Here, we’re going to focus on relationship goals that we feel are the most important New Year’s’ resolutions for couples: Making commitments to improve and enhance your emotional connection — that powerful force that is the “glue” that bonds you together and that keeps that lovin’ feeling alive and vibrant.

We’re going to offer suggestions to give you a possible framework for true relationship goals — and one based, importantly, in the science of love relationships. As therapists who work with couples using the most proven methods of helping couples reduce distress in their relationships, we want to highlight the foundations of maintaining healthy, loving bonds.

Relationship Goals – Is Your Relationship a Priority?

As life unfolds, with children and busy careers, it’s easy to slip into habits that fail to include conscious efforts to continually nurture a couple’s loving, secure connection.

Your relationship goals might have included both having careers that take you places, but those careers can make connection difficult.

The arrival of the first child causes major changes in couples’ relationships. Explains Dr. Susan Johnson, the primary creator of Emotionally Focused Couple Therapy: “For both partners, there is less money, less sleep more tasks and more conflict over how to parent. . . . New parents can soon wind up feeling isolated from each other.” One study by well-known relationship researcher Dr. John Gottman found that in the three years after a baby is born, marital satisfaction dropped significantly in two-thirds of the couples studied.

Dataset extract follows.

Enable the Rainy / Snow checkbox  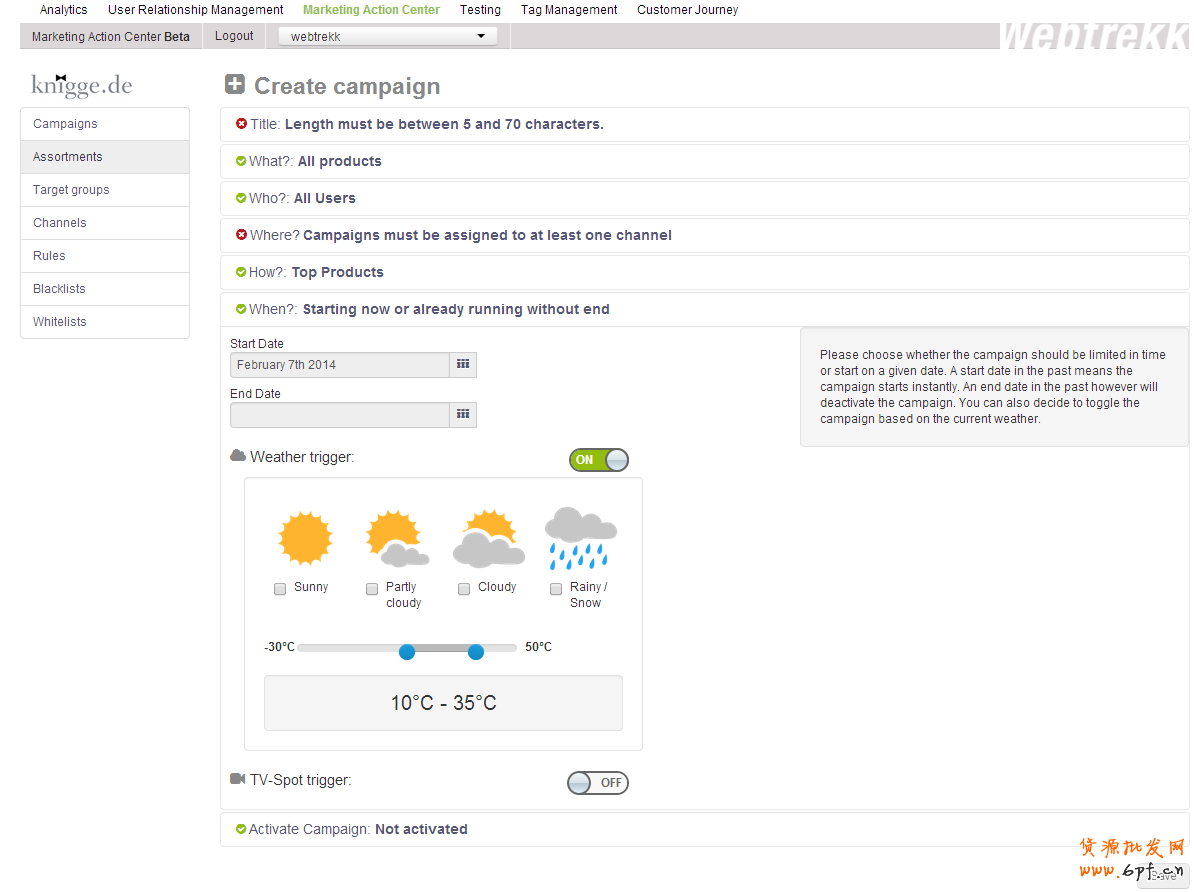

Life is busy, but relationship goals have to start with prioritizing the relationship in the first place. The couple is the foundation of the family: If the couple is doing well, the family and kids are more likely to be thriving as well. And then whaddya know? Your job satisfaction goes up. Win/win!

Relationship Goals Fundamentals

Research tells us that secure, happy and fulfilling relationships have three things going for them:

  1. Is my partner Accessible? Can I reach him or her when I need emotional connection, comfort and reassurance?
  2. Will my partner Respond to me? When I need to be close, will my partner understand me and make my needs a priority in those moments?
  3. Does my partner stay Engaged with me? Am I truly valued as your special one?

We call these relationship goals the ARE of healthy relationships (as in , “Are you there for me?”). They are intertwined to create and sustain our emotional bond we created with our partner when we first fell in love.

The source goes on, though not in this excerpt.